▸ **Brano**:
A Roma, dove il corteo era composto da quasi 1.500 manifestanti, un gruppo dei ricercatori precari dell’Università, appartenenti a Re Strike, si è staccato dal corteo degli studenti per mettere in atto un blitz all’interno del ministero dell’Università e della Ricerca.

Una ventina di ricercatori si sono recati a Largo Ruberti a Trastevere, per un’occupazione simbolica della segreteria. Lo slogan del gruppo Re Strike, “no alle riforme a costo zero”. Dopo circa 15 minuti i manifestanti si sono allontanati volontariamente.

Tra i motivi della protesta, c’è il mancato rinnovo del contratto (a termine) che oggi hanno in essere alcune migliaia di ricercatori sparsi per l’Italia.

Il sostegno dell’Allenza Verdi-Sinistra e dell’Uds

“Oggi a Roma i ricercatori precari di Research Strike – ha commentato l’onorevole Elisabetta Piccolotti di Alleanza Verdi e Sinistra – hanno occupato simbolicamente la sede del ministero dell’università per chiedere l’aumento delle risorse per la ricerca. E questo perché sono a rischio il contratto di almeno un terzo degli attuali assegnisti”.

Tra i motivi del malessere tra la categoria c’è anche la mancanza di possibilità di stabilizzazione, ma anche di realizzare una carriera all’interno degli atenei e del mondo accademico o della ricerca pubblica.

“Nei giorni scorsi Alleanza Verdi Sinistra ha già posto la questione alla ministra Bernini nell’Aula di Montecitorio e continueremo a farlo fino a quando non sarà trovata una soluzione”, ha concluso la parlamentare.

“Oggi scendiamo nelle piazze di Italia – ha detto Manuel Masucci, coordinatore della Rete della Conoscenza – perché le condizioni dei giovani lavoratori sono insostenibili: precarietà, contratti a tempo, disoccupazione, posti di lavoro insicuri sono la quotidianità per noi giovani. Vogliamo il superamento delle forme di contratto precarie”. Una “fotografia” che si accosta molto alla figura dei ricercatori pubblici italiani.

▸ **Istruzioni di lavoro**:
a) Trascriva il brano sulla protesta dei ricercatori precari nel tratto compreso tra "Una ventina di" e "sono allontanati volontariamente.", estremi inclusi.
b) Secondo il brano sulla protesta dei ricercatori precari, dopo quanto tempo i manifestanti hanno lasciato la sede del ministero?

▸ **Dati forniti**:
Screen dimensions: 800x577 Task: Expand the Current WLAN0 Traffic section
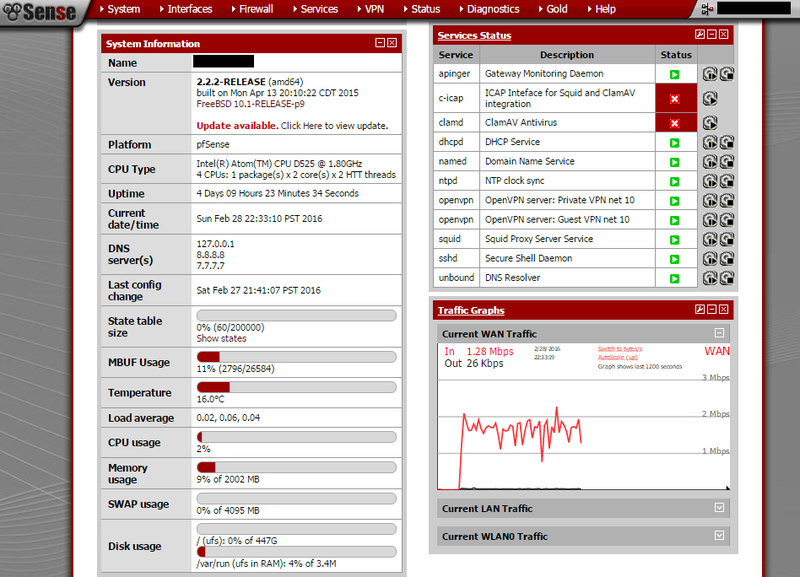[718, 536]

==

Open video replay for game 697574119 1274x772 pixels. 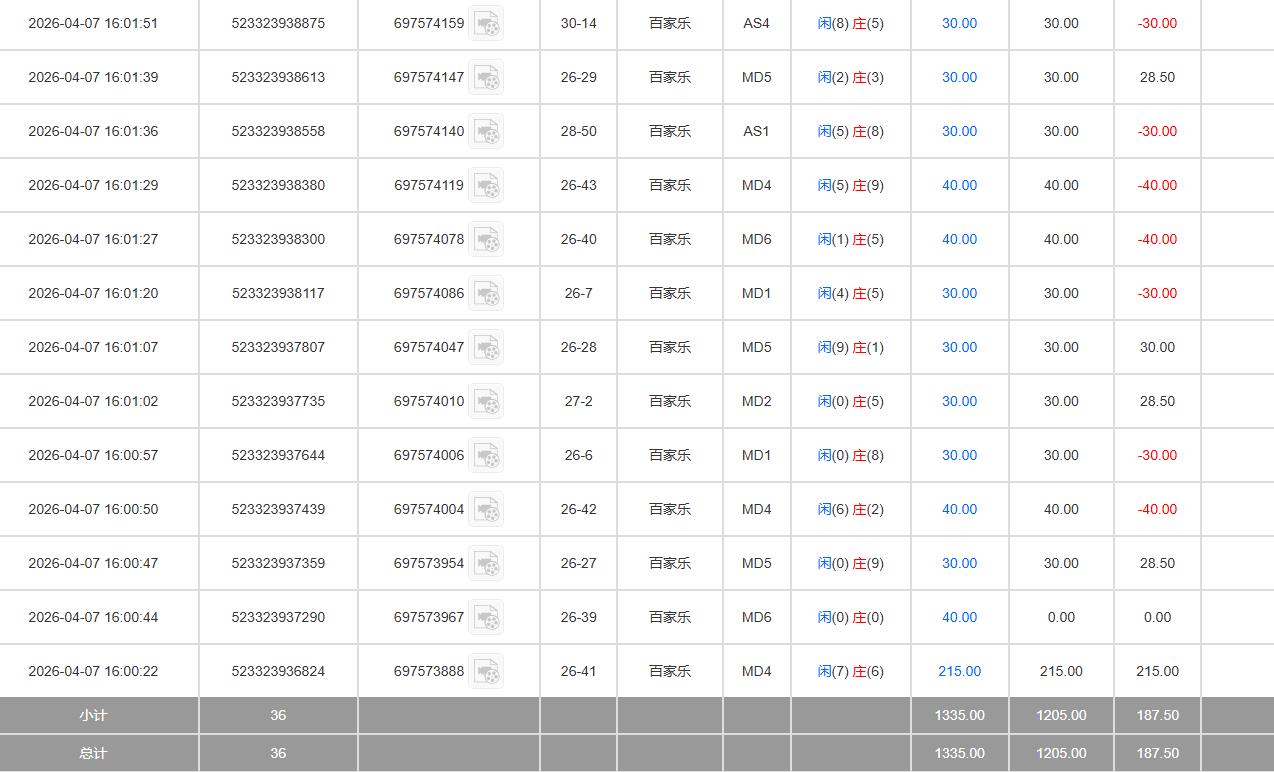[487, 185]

▸ **Risposte ai compiti**:
a)
Una ventina di ricercatori si sono recati a Largo Ruberti a Trastevere, per un’occupazione simbolica della segreteria. Lo slogan del gruppo Re Strike, “no alle riforme a costo zero”. Dopo circa 15 minuti i manifestanti si sono allontanati volontariamente.

b) Dopo circa 15 minuti, allontanandosi volontariamente.